Or maybe some in-between - have the CI bounds interpreted with the interpret_* function?
Sounds like would work well with report (:

from parameters.

mattansb commented on May 12, 2024

I'm re-opening this as I believe the implementation we provide is not the common one (see also easystats/effectsize#70).

Frequentist "logic"

In the frequentist NHST logic:

If P(data | H_x) < α
Then reject H_x

Using CIs, this can be reframed as:

If CI_1-α does not contain the value expected by H_x
Then reject H_x

And so, with frequientist equivalence testing:
If the null was rejected, and the SESOI was not, then we conclude that H0 is rejected.

Or decision matrix then looks like this:

	H_alt rejected	Not rejected
H_null rejected	Accept null*	Reject null
Not rejected	Accept null	Undecided

* Even though our result is significantly larger than 0, it is also significantly smaller than SESOI. So we accept the null, as it is defined by the ROPE.

From Laken's paper:

The rules

The rules then are:

If CI does not contain the SESOI (or larger) - accept null.
Else, if CI does not contain 0 - reject the null.
Else, inconclusive.

It seems like the CET paper suggests switching the order of 1 and 2, so:

Else, if CI does not contain 0 - reject the null.
If CI does not contain the SESOI (or larger) - accept null.
Else, inconclusive.

(sometimes the CI for testing the SESOI is smaller than that used for testing the 0.)

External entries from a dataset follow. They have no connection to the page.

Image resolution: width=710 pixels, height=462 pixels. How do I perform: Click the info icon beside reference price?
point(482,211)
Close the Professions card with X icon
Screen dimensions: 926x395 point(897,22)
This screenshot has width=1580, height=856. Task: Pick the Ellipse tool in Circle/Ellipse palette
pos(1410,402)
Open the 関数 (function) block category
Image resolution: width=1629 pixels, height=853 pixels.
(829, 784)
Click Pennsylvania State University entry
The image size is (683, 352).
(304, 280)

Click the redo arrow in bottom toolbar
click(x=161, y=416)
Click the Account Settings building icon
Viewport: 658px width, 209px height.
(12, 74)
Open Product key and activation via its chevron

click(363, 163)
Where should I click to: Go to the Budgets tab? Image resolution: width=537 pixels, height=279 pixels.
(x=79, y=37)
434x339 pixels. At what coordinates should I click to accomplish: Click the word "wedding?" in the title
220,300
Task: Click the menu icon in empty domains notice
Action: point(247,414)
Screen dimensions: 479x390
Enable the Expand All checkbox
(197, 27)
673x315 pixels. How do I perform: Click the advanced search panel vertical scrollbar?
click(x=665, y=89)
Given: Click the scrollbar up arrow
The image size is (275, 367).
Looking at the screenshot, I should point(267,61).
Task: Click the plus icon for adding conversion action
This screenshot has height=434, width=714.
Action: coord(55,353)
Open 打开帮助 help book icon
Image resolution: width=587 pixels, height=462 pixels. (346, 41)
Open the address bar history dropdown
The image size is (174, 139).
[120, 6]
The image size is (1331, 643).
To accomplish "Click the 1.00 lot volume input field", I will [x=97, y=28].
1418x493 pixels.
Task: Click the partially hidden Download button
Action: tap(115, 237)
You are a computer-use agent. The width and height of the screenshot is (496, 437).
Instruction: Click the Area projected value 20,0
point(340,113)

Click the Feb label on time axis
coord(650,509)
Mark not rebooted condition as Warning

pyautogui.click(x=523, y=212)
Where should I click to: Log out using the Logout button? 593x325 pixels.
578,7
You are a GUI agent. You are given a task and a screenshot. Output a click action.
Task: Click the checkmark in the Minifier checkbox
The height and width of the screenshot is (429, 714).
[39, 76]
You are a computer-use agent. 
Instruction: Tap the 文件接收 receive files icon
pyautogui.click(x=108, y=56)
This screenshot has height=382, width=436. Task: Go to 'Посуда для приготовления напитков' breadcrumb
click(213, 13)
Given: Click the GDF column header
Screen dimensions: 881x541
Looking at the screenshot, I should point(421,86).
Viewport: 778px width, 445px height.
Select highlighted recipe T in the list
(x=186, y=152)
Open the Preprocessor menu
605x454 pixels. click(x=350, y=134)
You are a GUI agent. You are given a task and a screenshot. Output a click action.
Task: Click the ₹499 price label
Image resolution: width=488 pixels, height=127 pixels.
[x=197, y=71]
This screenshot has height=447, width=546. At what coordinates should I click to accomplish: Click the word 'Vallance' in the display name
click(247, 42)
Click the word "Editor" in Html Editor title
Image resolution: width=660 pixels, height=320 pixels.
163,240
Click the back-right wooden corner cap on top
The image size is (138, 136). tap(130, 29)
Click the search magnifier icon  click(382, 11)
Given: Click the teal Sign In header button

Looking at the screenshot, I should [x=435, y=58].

In either case, the weird results that @strengejacke spotted, are a "feature" of the frequentist framework, not of CET in particular.

Required changes

equivalence_test.lm should:

remove the %inROPE, which is a very Bayesian and not appropriate here
only have the labels, as dictated by the rules above.

from parameters.

strengejacke commented on May 12, 2024

ROPE is just a region of practical equivalence, and not specific to Bayesian analysis. Thus, I don't see any problems using the term here.

And looking at the rules from the CET paper (see #12 (comment)), the "positive" results are just results with p < 0.05, while all other are not statistically significant. So there's no difference to classic NHST. From Lakens' paper, it seems to me that there's the same issue, but I'm not sure anyway if these conclusions can be transferred to regression models or not (t-tests and correlation are discussed).

Something is not practically equivalent to zero, if the estimate and the uncertainty in estimation are outside a range that is considered as practically equivalent to zero. That is what equivalence_test() does, and I think this concept is transferable from Bayesian to frequentist.

I would say we can make this explicit in the docs, but I would not change the function design.

from parameters.

mattansb commented on May 12, 2024

The term ROPE is fine, but the calculation of % in ROPE is not in this instance.

The idea of EQ is transferable to any testing in the frequentist framework.

Something is not practically equivalent to zero, if the estimate and the uncertainty in estimation are outside a range that is considered as practically equivalent to zero. That is what equivalence_test() does

That is not what equivalence testing is in the frequentist framework - in which you cannot conclude anything from lack of significance, only from a significant result. Unlike the Bayesian framework, where you can talk about probabilities, and uncertainty in ranges and estimates...

But in the frequentist framework, all you have are two tests (from the original paper):

Is |θ| > 0? (Can we reject the null: |θ| = 0)
Is |θ| < SESOI? (Can we reject the null: |θ| > SESOI)

If both are significant, than θ is not 0, but it at the very least small (accept).
If only the first is significant, θ is not 0 (reject).
If only the first is significant, θ is at the very least small (accept).
If neither, then the results are inconclusive (undecided).

from parameters.

strengejacke commented on May 12, 2024

If only the first is significant, θ is not 0 (reject).
If only the first is significant, θ is at the very least small (accept).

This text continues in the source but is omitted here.